Collect every line in the records that contains the word "dimensions". Case matters, so count only lines where it appears in that same case.

········

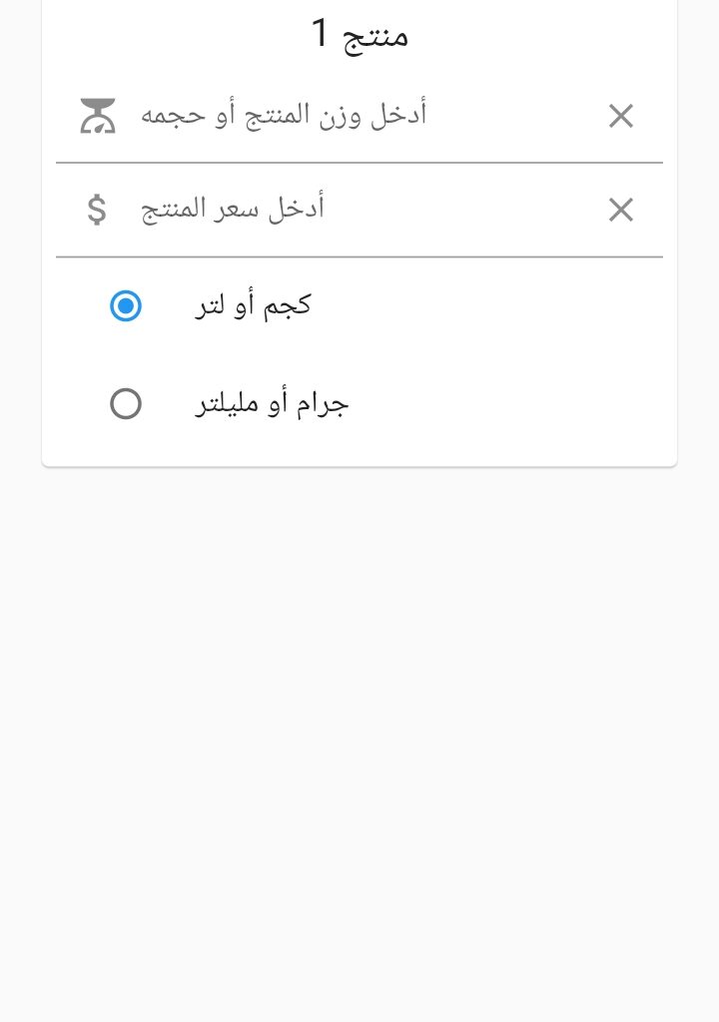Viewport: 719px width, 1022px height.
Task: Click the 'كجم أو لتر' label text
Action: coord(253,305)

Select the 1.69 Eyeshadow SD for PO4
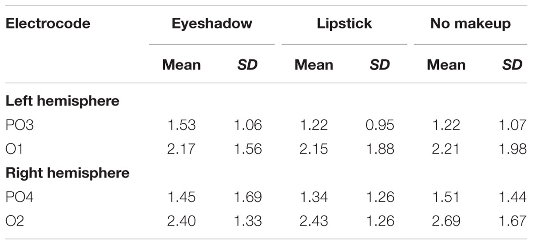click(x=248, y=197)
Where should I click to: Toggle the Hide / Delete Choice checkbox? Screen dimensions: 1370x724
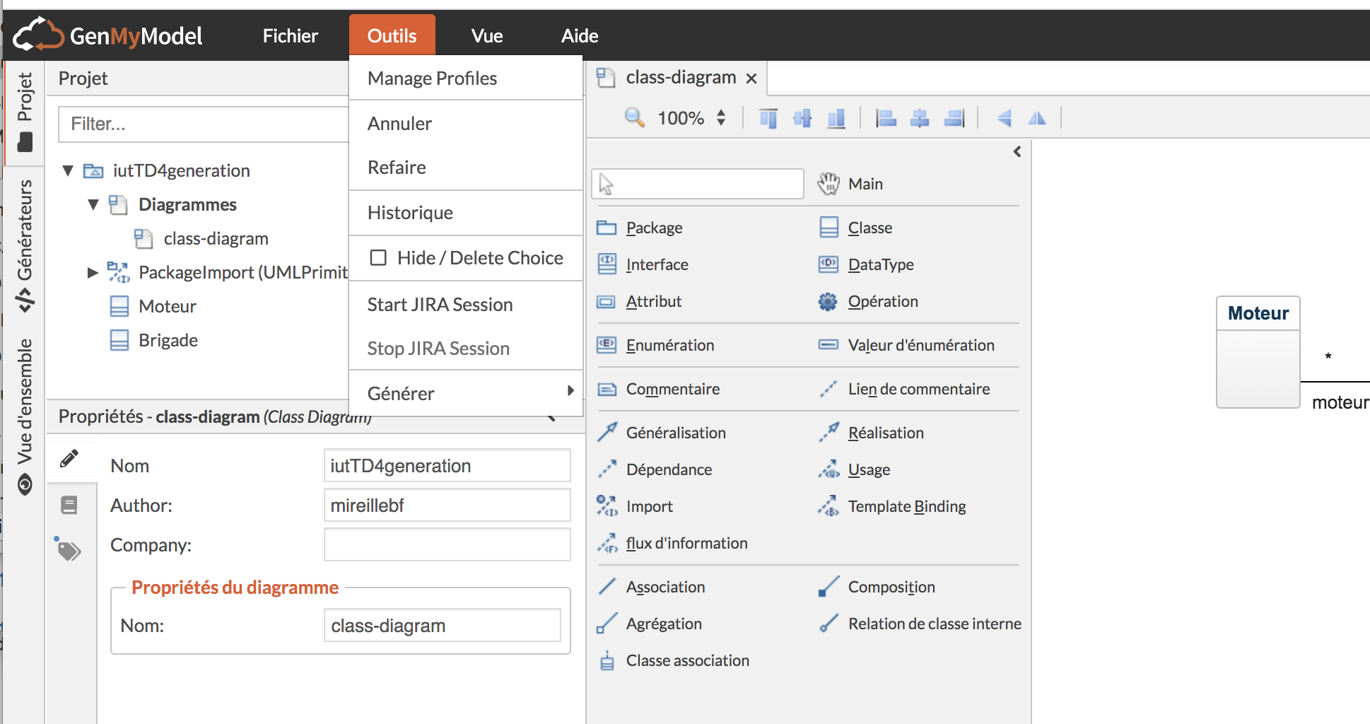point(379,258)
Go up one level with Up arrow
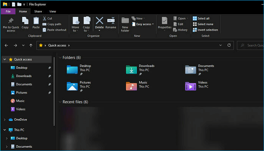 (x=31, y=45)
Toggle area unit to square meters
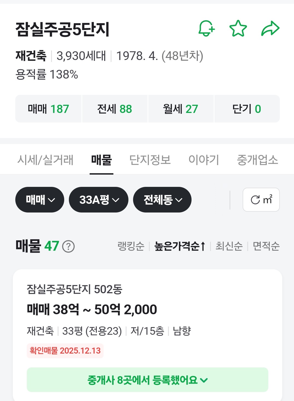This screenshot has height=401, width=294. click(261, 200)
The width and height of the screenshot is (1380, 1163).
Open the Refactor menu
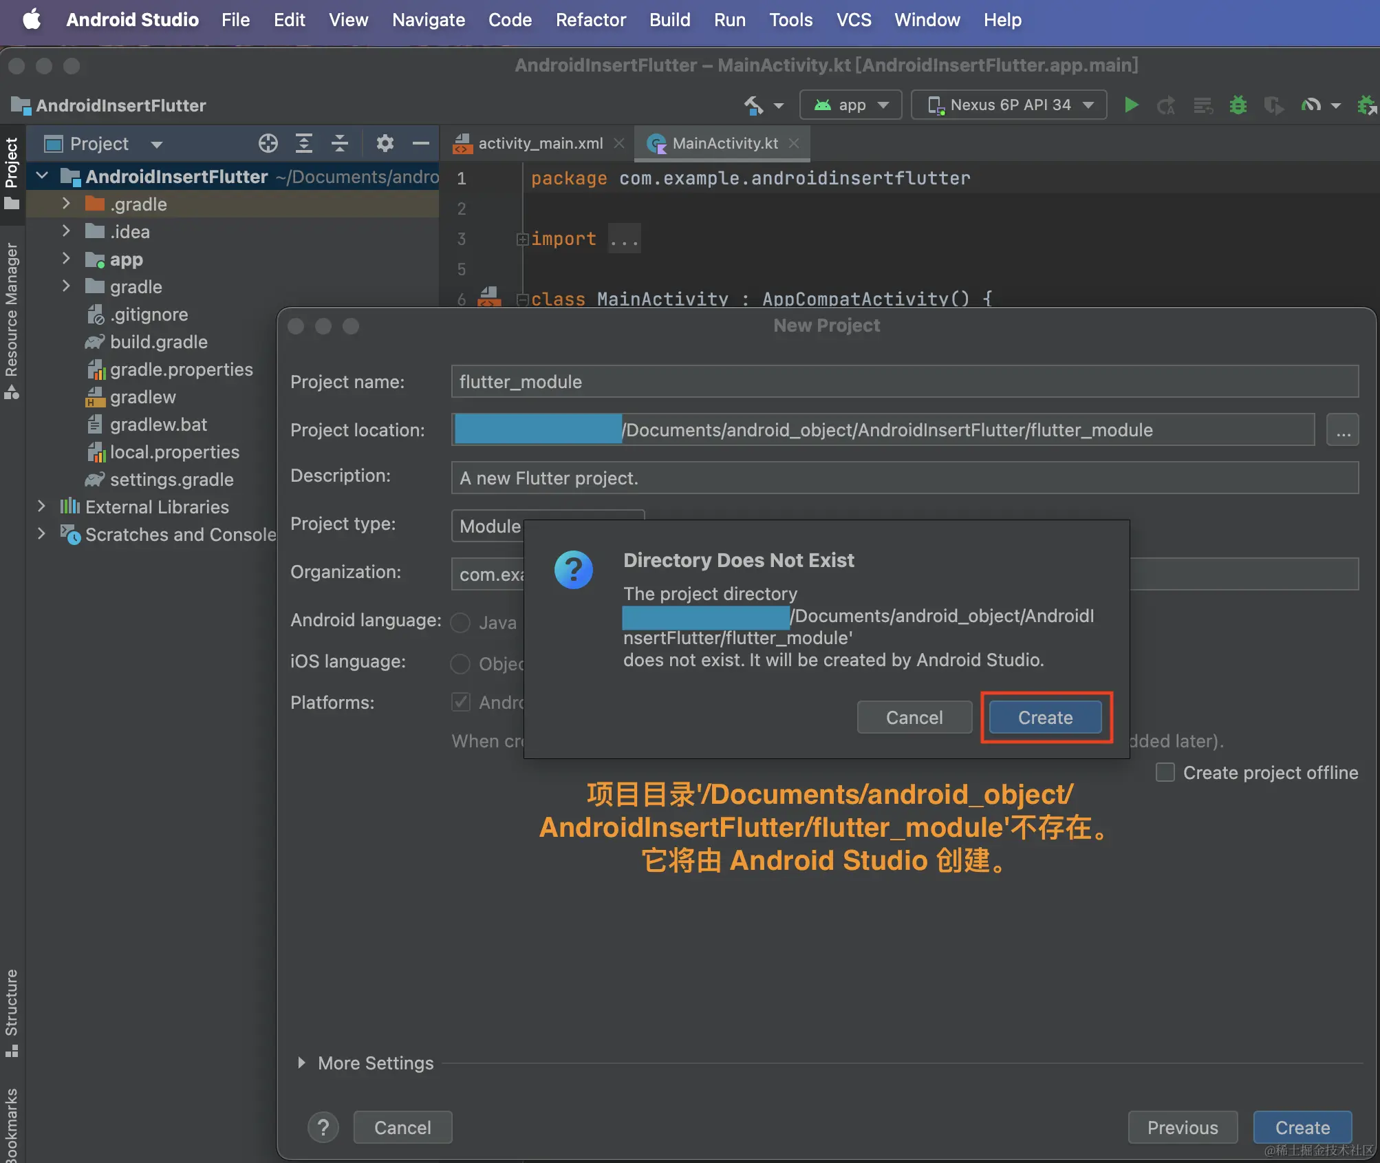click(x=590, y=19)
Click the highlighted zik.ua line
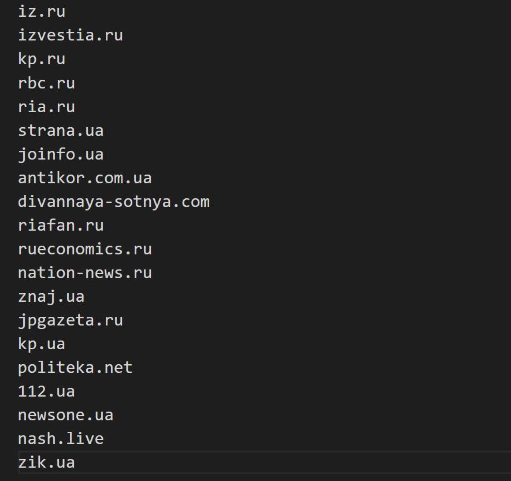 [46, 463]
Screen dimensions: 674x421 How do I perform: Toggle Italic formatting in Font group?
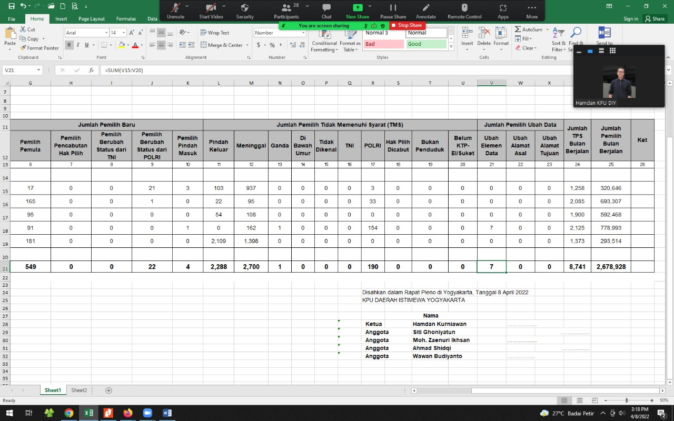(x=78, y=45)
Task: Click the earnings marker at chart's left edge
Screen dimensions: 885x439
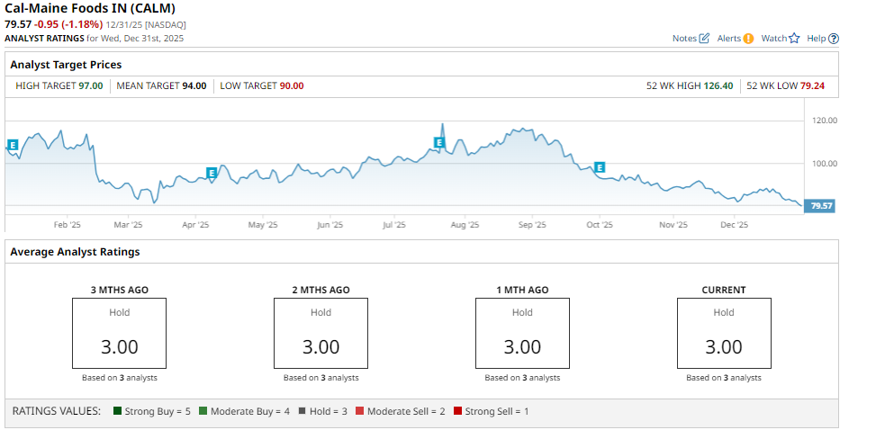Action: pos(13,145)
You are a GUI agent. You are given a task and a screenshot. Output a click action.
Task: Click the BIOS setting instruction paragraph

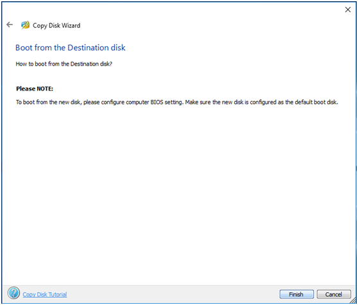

········

### [Task response]
Where should I click to: Toggle the Hide / Delete Choice checkbox? Screen dimensions: 1370x724
Screen dimensions: 674x421 How do I perform: Toggle Italic formatting in Font group?
Screen dimensions: 885x439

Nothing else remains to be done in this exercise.